WORK ORDER A
Answer these questions from the Lavrov press conference passage:
(i) Which radio stations did Lavrov speak to?
(ii) What date and time are shown on the live stream update?
(iii) Which German party is mentioned in the update?
WORK ORDER B
Extend the Lavrov press conference passage past its final sentence, keeping the live-update style.

SOURCE PASSAGE

........

Ukraine conflict, relations with West, and peace talks – Lavrov speaks to Russian media: as it happened

The foreign minister has held a press conference with three domestic radio stations on the most pressing international issues
Ukraine conflict, relations with West, and peace talks – Lavrov speaks to Russian media: as it happened

Russian Foreign Minister Sergey Lavrov has given a wide-ranging interview to radio stations from Sputnik, Moscow Speaks, and Komsomolskaya Pravda. The conversation addressed the Ukraine conflict and other foreign policy issues on Moscow’s agenda.

This live stream has ended.

  • 19 April 2024

    12:16 GMT

    The German opposition party Alternative for Germany (AfD), which has been highly skeptical about supporting Ukraine, was immediately implicated in a Russian espionage scandal after it began to gain ground in the polls, Lavrov has said.

........

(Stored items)
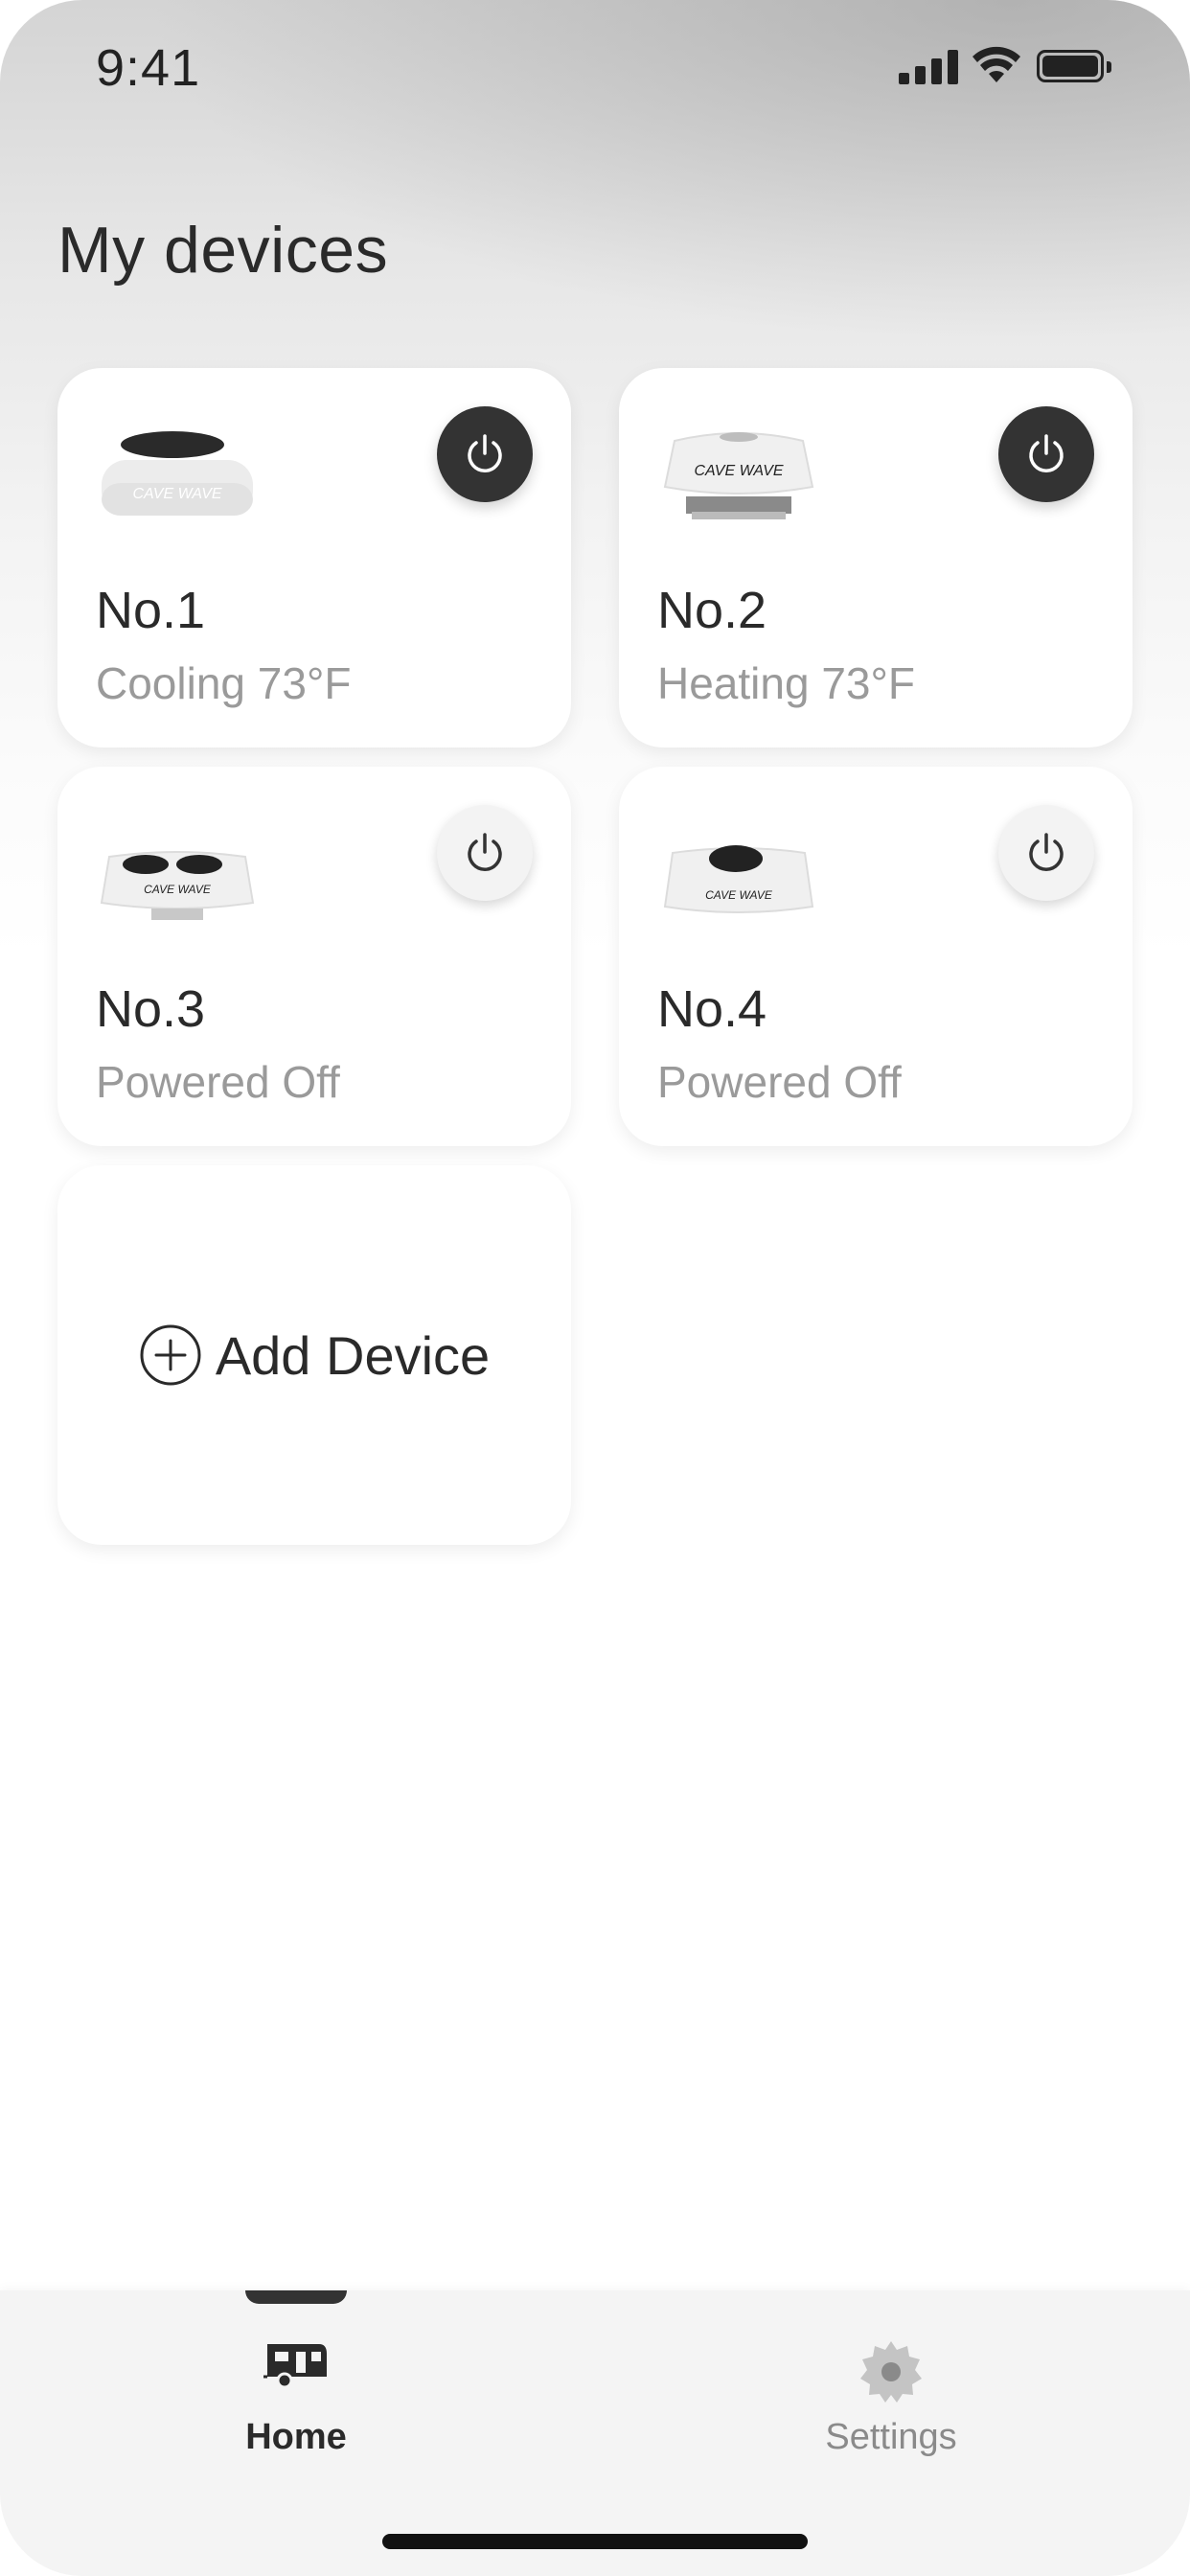  What do you see at coordinates (1076, 68) in the screenshot?
I see `battery-icon` at bounding box center [1076, 68].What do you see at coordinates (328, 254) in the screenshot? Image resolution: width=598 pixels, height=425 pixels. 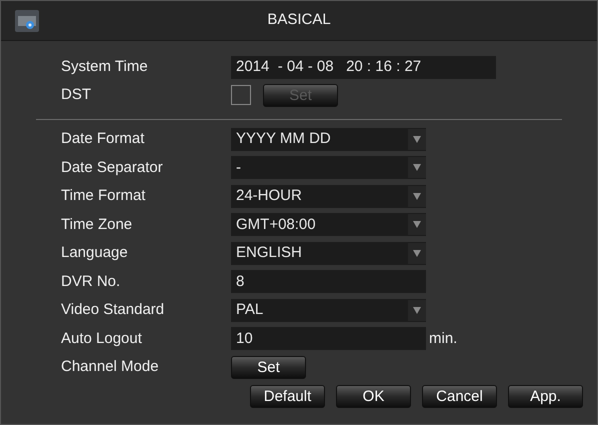 I see `dropdown: ENGLISH` at bounding box center [328, 254]. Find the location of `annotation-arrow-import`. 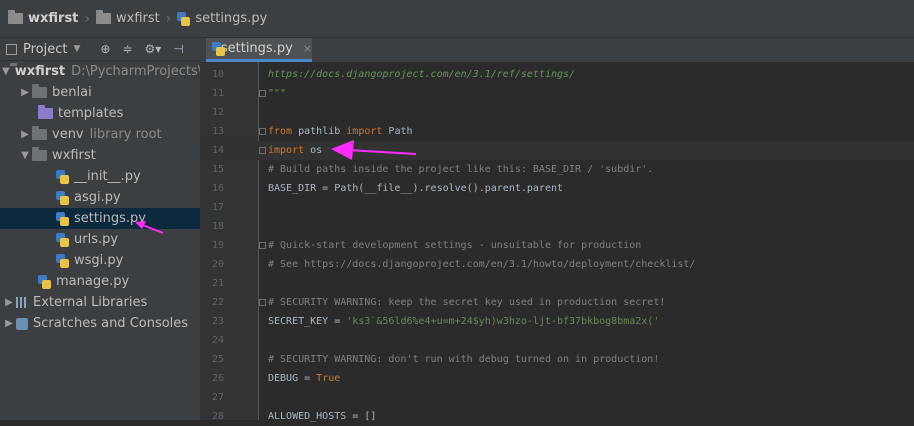

annotation-arrow-import is located at coordinates (374, 150).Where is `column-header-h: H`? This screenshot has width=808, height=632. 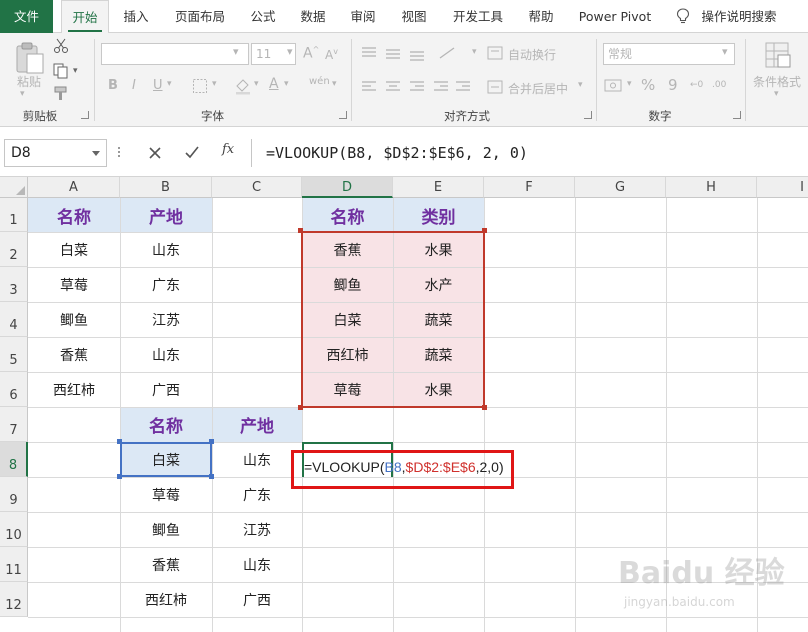
column-header-h: H is located at coordinates (712, 188).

........

EXERCISE ANSWER A
(i) Sputnik, Moscow Speaks, and Komsomolskaya Pravda
(ii) 19 April 2024, 12:16 GMT
(iii) Alternative for Germany (AfD)

EXERCISE ANSWER B
    The minister noted that Berlin had no problems tracking down two people who were allegedly preparing terrorist attacks on US military bases in Germany and sabotaging defense industry facilities that send weapons to Ukraine. 

    However, for some reason, Germany has been unable to identify the perpetrators of the attacks on the Nord Stream gas pipelines in 2022, Lavrov said, arguing that the project is of immense economic importance for the country. He claimed that it is common knowledge that NATO military forces were involved in preparing the explosion at the facility, but “no one saw it.”

  • 11:57 GMT

    EU leaders are stirring up the narrative about a purported looming Russian attack because “they desperately need to ‘wheedle’ money out of their lawmakers to continue the war,” Lavrov believes.

    He added that many EU leaders, such as EU foreign policy chief Josep Borrell, German Chancellor Olaf Scholz and EU Commission President Ursula von der Leyen have invested too much of their political capital into supporting Ukraine, having openly declared Russia an “enemy.”

    “They would simply be finished as politicians if they changed this rhetoric,” Lavrov suggested.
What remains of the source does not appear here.